Radio 4 listeners were told emphatically this week not to blame the “poor fuel retailers” for high prices at the pumps, as RMI Petrol chairman Brian Madderson took to the airwaves once again on

behalf of the petrol retailing industry, as part of an ongoing campaign to scrap the next fuel duty rise.

“Our members have a very difficult year ahead,” he said. “They are having a really tough time as volumes shrink and fuel margins disappear.”

Madderson featured on Radio 4‘s Today programme, set against Paul Ekins, Professor of Energy and Environment Policy at the UCL Energy Institute, University College London, who argued that to cut fuel duty would be entirely the wrong thing to do at the moment. “World oil prices have been on an upward trend for about 10 years, and just to put this in some kind of perspective we would need to cut fuel duty by about 11p a litre in order to take fuel prices back where they were in December 2009,” he said.

“That would cost the treasury about £6bn. So what taxes should be increased to make up for that revenue at a time when the Government is struggling with a very bad fiscal deficit?”

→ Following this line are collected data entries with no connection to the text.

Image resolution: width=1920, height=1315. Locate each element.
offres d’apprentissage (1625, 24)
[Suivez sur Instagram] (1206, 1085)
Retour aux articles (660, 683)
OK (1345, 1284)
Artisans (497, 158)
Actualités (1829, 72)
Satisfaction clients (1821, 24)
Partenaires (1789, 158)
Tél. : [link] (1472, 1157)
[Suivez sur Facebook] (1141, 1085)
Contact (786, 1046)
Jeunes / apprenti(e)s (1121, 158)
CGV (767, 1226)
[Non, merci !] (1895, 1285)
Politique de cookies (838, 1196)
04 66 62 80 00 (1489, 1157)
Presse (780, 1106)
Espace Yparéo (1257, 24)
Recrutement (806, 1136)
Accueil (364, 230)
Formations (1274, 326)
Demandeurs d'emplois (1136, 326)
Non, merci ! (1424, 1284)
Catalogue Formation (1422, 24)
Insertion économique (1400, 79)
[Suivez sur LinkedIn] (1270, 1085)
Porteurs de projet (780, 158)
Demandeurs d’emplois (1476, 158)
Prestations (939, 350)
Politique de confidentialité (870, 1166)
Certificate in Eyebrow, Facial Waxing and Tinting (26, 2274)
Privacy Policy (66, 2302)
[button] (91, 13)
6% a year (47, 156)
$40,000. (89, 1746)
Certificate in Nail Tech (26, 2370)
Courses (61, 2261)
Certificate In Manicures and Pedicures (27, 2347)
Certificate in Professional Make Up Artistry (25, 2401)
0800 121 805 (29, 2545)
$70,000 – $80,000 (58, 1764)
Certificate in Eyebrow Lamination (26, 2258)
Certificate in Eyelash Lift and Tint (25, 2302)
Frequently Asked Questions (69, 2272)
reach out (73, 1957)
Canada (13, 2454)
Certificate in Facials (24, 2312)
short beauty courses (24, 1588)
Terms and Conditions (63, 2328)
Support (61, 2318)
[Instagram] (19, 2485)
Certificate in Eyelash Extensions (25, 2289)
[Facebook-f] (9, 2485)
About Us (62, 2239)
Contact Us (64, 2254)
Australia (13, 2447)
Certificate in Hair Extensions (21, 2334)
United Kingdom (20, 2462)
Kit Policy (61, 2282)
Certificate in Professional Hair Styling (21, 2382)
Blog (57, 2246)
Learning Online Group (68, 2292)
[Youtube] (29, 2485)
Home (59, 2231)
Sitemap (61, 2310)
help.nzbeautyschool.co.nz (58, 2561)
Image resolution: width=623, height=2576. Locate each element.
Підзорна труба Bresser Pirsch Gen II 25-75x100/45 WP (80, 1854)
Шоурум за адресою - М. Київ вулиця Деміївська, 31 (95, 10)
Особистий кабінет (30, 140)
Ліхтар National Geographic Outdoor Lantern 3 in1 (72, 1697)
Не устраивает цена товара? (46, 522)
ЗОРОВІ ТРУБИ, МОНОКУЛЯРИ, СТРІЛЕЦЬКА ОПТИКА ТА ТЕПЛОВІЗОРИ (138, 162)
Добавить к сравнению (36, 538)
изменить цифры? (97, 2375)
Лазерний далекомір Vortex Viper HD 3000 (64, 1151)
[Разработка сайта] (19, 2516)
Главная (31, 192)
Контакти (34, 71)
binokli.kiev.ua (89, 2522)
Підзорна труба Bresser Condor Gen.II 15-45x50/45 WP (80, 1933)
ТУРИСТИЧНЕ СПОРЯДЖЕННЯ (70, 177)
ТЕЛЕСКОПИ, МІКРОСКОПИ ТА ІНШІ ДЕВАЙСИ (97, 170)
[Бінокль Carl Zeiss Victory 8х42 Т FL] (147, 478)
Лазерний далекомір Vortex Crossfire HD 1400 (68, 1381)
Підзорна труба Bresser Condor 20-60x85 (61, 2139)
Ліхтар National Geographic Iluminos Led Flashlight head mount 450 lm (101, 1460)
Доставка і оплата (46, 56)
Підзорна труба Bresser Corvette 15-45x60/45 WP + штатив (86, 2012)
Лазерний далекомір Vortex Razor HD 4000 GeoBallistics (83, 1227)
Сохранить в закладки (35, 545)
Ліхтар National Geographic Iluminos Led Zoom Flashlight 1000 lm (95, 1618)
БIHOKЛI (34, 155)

Madderson replied: “Having accepted the duty rises in October and January, and the recent VAT rise, what we want now is that the next fuel duty increase be scrapped. It is only six weeks away and could increase fuel prices by around 5ppl which would amount to a tax bludgeon which could severely impact the economy. It’ll push up inflation, and is absolutely impossible for the motorists and small businesses particularly to absorb.

“I think there is widespread disbelief among businesses, motorists, consumers – our customers who come to our filling stations every week – that the government, so soon after these other duty and VAT increases, are going to roll out a further fuel duty rise. As the global prices of crude push up the pump prices, so they’re going to get a windfall tax from the extra VAT that they’re now putting on the pump prices. They can’t have it all ways, otherwise they will put a stop to this re-growth of the UK economy the prime minister and his cabinet are so keen to see.”|

Ekins responded that it is intended fuel duty should increase in real terms, year-on-year.  “I think that’s a very good policy – a good place to get revenue from. It means we don’t need to put taxes up to the same extent on other things, like income tax and national insurance, both of which are effectively taxes on jobs,

“The overall knock-on effect on the economy is not large. Obviously there are some sectors hit worse than others – Mr Madderson is speaking for one of them! But in terms of the government getting the revenues it needs, taxing petrol and diesel is a very good way to do it.”





















Meanwhile Brian Madderson will be chairing a breakout session entitled  ’Fuels of the Future’ at Summit11, the Association of Convenience Stores’ annual conference, which is running alongside the National Convenience Show and Internationl Forecourt and Fuel Exhibition.

Speakers will include Janet Ashdown, formerly UK retail manager for BP Oil,
and now chief executive of the Harvest Energy brand; Mike Waters, head of Market Insight for Arval, the fleet cards subsidiary of BNP Paribas; and Dr Peter Snowdon, head of UK Downstream Communications at Shell International.